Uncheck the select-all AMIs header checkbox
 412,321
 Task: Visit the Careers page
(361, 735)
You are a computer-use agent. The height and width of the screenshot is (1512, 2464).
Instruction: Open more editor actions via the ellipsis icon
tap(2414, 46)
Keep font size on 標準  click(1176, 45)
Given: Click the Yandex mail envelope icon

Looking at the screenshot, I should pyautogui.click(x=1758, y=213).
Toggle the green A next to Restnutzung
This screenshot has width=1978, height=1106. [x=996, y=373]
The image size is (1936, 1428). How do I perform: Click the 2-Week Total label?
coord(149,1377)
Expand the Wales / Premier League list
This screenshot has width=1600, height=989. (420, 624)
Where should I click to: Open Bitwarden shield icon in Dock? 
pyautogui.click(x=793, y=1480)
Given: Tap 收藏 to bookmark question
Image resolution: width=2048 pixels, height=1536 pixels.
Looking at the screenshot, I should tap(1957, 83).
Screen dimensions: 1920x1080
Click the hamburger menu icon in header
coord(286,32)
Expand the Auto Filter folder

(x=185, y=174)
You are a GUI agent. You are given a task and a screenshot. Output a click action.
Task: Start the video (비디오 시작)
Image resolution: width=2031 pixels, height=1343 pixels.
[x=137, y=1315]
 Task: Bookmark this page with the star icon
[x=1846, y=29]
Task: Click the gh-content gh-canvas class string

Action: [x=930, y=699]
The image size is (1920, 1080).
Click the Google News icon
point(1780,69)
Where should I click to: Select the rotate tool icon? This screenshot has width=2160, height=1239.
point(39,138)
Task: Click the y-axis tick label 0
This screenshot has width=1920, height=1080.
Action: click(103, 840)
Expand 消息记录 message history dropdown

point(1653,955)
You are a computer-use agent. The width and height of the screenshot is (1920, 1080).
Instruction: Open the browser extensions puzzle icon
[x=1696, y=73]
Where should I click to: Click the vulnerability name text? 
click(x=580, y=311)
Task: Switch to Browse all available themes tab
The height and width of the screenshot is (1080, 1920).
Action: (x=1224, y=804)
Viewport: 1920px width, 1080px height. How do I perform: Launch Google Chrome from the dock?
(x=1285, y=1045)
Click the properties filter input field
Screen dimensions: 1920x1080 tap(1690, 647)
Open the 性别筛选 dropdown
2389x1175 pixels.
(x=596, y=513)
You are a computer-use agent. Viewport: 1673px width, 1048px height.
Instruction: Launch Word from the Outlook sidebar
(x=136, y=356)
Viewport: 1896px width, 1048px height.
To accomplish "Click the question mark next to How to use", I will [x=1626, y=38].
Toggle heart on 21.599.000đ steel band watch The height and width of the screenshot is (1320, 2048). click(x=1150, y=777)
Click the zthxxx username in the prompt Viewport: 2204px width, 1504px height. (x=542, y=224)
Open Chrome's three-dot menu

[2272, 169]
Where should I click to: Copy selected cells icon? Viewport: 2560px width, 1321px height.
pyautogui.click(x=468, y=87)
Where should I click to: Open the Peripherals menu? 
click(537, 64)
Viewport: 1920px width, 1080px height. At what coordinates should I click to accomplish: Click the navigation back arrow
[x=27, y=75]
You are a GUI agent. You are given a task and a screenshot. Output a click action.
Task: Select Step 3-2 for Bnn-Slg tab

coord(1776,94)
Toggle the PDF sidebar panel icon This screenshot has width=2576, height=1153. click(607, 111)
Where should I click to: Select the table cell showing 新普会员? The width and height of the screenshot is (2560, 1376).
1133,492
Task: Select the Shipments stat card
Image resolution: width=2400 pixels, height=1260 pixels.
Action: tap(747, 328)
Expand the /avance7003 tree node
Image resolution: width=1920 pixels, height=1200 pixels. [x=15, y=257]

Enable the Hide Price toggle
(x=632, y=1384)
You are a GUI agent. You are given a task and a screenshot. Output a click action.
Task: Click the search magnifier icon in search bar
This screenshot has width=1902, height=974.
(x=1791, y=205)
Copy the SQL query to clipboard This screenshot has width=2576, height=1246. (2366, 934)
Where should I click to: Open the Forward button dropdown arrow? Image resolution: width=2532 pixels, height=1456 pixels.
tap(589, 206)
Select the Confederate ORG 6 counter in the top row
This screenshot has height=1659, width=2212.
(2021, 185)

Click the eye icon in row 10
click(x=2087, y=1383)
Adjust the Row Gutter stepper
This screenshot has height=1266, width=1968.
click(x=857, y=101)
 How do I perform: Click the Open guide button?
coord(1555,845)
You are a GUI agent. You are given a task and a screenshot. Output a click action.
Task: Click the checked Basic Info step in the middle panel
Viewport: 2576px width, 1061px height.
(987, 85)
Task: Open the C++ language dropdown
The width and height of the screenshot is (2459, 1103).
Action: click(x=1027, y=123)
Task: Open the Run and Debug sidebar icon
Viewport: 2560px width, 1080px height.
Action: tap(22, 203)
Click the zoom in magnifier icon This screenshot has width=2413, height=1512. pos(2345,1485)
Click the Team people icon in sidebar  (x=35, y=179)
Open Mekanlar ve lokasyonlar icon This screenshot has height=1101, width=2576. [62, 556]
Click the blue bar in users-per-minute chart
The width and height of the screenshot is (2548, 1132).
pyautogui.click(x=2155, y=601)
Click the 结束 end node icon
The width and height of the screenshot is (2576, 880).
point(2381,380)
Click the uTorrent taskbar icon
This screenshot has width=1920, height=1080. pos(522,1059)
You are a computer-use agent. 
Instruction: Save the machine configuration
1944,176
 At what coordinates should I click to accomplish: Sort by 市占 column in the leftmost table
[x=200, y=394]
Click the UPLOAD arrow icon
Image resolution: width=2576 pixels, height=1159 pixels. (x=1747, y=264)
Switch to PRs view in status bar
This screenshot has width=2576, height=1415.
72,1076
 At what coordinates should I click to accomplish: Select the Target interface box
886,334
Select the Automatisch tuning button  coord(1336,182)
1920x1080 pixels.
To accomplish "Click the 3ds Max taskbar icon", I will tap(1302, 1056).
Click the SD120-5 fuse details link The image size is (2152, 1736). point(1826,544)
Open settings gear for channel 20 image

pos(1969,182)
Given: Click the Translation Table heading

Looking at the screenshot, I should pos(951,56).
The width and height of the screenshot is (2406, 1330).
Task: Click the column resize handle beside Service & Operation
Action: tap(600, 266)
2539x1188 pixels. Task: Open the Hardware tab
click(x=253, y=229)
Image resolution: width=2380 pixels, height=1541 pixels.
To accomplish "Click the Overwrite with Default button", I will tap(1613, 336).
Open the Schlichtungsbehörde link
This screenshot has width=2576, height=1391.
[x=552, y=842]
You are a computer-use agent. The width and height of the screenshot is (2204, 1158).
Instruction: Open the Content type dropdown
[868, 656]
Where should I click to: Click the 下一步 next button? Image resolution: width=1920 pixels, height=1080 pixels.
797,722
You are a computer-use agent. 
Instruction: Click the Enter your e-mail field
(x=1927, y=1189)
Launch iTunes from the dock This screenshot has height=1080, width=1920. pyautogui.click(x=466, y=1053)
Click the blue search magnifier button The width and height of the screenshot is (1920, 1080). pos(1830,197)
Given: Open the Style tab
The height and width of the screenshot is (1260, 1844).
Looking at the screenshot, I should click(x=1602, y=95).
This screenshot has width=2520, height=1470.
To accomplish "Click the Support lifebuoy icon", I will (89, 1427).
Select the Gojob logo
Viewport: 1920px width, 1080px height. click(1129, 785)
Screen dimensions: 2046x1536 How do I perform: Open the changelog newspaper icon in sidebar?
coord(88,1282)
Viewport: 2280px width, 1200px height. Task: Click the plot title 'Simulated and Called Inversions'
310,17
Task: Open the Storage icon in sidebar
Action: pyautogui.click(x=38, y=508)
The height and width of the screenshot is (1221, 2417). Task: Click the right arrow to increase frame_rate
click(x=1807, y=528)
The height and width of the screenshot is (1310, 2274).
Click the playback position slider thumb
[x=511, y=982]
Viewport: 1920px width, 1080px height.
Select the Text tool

----

Work to complete — Count the lines above that contain the word "Switch", and reply with only that number.

Task output — 2